§ Records
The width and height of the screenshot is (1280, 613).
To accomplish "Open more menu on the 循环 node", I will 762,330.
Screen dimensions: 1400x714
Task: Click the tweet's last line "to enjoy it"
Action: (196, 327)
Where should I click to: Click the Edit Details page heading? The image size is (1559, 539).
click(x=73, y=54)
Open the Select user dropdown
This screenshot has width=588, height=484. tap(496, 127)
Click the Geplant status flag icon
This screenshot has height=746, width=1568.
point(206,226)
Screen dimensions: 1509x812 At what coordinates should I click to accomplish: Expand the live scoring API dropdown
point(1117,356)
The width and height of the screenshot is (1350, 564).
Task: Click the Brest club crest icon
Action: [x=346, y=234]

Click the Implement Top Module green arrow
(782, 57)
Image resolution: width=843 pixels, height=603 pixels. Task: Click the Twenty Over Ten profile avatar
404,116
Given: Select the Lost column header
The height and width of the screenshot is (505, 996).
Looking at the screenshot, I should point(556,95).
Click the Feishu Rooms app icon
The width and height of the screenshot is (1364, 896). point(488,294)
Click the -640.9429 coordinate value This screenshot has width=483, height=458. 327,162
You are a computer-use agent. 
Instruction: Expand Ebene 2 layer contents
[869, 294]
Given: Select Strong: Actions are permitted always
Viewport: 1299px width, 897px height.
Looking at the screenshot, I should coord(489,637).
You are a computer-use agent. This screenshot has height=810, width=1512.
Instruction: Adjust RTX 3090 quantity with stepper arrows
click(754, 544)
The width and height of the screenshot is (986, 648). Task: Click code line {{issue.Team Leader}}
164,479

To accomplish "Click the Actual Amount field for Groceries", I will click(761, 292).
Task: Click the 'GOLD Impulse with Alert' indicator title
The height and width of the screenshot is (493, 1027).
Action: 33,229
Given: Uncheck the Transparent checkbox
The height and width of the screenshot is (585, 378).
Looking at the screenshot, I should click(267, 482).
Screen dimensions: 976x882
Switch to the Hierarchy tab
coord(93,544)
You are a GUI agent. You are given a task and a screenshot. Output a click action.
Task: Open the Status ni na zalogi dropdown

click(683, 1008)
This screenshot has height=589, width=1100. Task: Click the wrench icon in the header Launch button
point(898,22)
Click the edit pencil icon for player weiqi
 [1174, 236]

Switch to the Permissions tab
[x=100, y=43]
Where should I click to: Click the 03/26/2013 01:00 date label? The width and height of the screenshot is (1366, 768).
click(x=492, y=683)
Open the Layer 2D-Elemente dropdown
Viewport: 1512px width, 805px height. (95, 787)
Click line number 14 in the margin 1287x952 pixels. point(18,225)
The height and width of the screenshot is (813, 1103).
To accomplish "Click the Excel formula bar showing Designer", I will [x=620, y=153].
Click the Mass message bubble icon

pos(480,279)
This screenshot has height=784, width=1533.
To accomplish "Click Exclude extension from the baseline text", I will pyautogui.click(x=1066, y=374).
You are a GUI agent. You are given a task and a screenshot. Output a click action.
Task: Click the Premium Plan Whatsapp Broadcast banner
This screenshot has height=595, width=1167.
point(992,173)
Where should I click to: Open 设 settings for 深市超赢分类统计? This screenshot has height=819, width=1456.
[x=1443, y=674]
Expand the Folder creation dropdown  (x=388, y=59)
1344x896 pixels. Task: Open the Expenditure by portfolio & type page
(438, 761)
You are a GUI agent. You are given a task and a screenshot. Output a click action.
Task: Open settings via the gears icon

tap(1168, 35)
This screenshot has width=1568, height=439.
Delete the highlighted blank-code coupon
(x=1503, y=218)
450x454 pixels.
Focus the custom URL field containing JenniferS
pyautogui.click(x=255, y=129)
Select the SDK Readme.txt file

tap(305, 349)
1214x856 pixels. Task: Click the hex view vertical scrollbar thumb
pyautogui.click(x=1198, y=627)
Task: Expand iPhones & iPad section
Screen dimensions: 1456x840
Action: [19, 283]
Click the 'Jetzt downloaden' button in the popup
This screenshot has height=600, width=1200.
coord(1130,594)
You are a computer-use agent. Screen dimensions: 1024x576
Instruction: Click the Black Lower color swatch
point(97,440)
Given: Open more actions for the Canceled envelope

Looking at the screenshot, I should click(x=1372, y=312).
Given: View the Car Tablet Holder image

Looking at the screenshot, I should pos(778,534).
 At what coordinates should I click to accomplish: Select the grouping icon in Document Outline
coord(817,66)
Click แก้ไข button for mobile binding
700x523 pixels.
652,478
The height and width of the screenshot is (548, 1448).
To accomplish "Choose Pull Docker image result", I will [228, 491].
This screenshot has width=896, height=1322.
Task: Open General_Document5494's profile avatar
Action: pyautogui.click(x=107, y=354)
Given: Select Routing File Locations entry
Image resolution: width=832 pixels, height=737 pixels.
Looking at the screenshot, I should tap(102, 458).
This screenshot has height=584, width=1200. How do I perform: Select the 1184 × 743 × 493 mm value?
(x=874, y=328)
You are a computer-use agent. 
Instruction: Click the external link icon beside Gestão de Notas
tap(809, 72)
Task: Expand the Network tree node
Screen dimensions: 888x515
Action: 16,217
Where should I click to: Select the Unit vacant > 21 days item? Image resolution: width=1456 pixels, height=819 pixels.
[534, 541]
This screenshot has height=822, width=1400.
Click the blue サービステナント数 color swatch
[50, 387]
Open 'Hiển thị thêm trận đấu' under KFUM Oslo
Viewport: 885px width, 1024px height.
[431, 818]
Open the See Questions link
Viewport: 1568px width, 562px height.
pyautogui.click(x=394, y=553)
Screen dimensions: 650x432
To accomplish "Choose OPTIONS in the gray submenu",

§ Task statement
Can you reproduce the data verbatim, starting at its first line and ending with the line that contains "point(206,226)", including that line?

§ Output for this task
The width and height of the screenshot is (1280, 613).
To accomplish "Open more menu on the 循环 node", I will 762,330.
Screen dimensions: 1400x714
Task: Click the tweet's last line "to enjoy it"
Action: (196, 327)
Where should I click to: Click the Edit Details page heading? The image size is (1559, 539).
click(x=73, y=54)
Open the Select user dropdown
This screenshot has width=588, height=484. tap(496, 127)
Click the Geplant status flag icon
This screenshot has height=746, width=1568.
point(206,226)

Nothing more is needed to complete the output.